Regulated exocytosis enables numerous critical cellular functions such as wound healing, fertilisation, and neurotransmission. In most eukaryotic cells, proteins and other compounds that need to be secreted into the extracellular space are sorted into secretory vesicles, which then translocate to the plasma membrane where they dock and undergo priming reactions. Upon elevation of intracellular calcium levels (caused by a physiological stimulus), release-ready secretory vesicles fuse with the plasma membrane and release their contents. The late, calcium regulated steps of exocytosis (including docking, priming, and fusion) have been studied using a variety of model systems; in particular, studies utilising sea urchin eggs, cell surface complexes (large sheets of plasma membrane with endogenous, docked vesicles) and isolated cortical vesicles have provided numerous original insights into fundamental, conserved molecular mechanisms (Reviewed in Chapter One, and methods pertaining to the use of the model are detailed in Chapter Two). In Chapter Three, using intact eggs and cell surface complexes, I test the hypothesis that the fully primed, release-ready state is one of stable hemifusion (i.e. with the contacting monolayers of the vesicle and plasma membrane having already merged). Studies utilising fluorescent dyes with well-defined membrane properties and membrane permeable cationic amphiphiles capable of disrupting hemifusion intermediates indicate that, contrary to current opinion, the release-ready state is dynamic, and capable of transiently transitioning between hemifusion and close bilayer apposition.
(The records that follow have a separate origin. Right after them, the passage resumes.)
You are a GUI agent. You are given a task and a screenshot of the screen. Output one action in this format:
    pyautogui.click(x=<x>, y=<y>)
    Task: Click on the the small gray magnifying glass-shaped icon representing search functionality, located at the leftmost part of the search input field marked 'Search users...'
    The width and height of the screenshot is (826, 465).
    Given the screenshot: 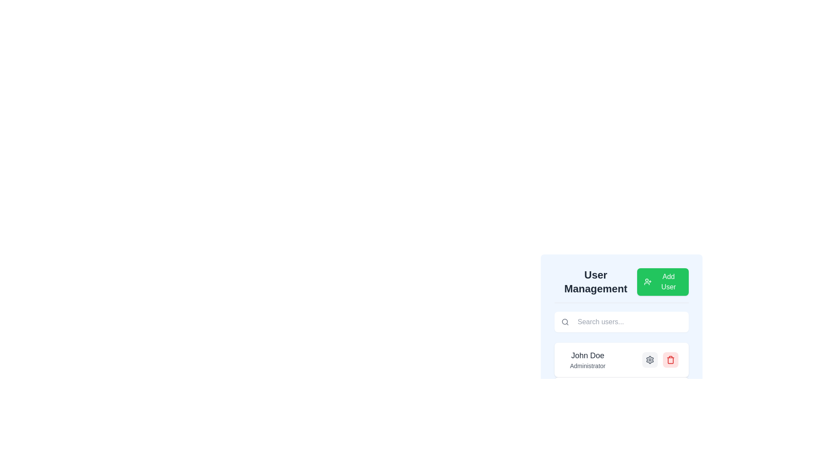 What is the action you would take?
    pyautogui.click(x=565, y=322)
The phosphorylation of proteins and lipids has been implicated in modulating all stages of regulated exocytosis, and in Chapter Four I use cortical vesicles and minimised docking and membrane fusion assays to screen a range of well characterised small molecule modulators of phosphorylation. Data from the screen implicate phosphatases and casein kinase 2 in modulating the calcium sensitivity of fusion, and sphingosine kinase in modulating the ability to fuse. As detailed in Chapter Five, combined molecular and functional analysis of cell surface complexes and cortical vesicles with altered membrane sphingolipid levels confirmed that a critical balance of sphingolipids and sphingolipid metabolites is needed to maintain efficient docking, calcium sensitivity, and capacity to fuse.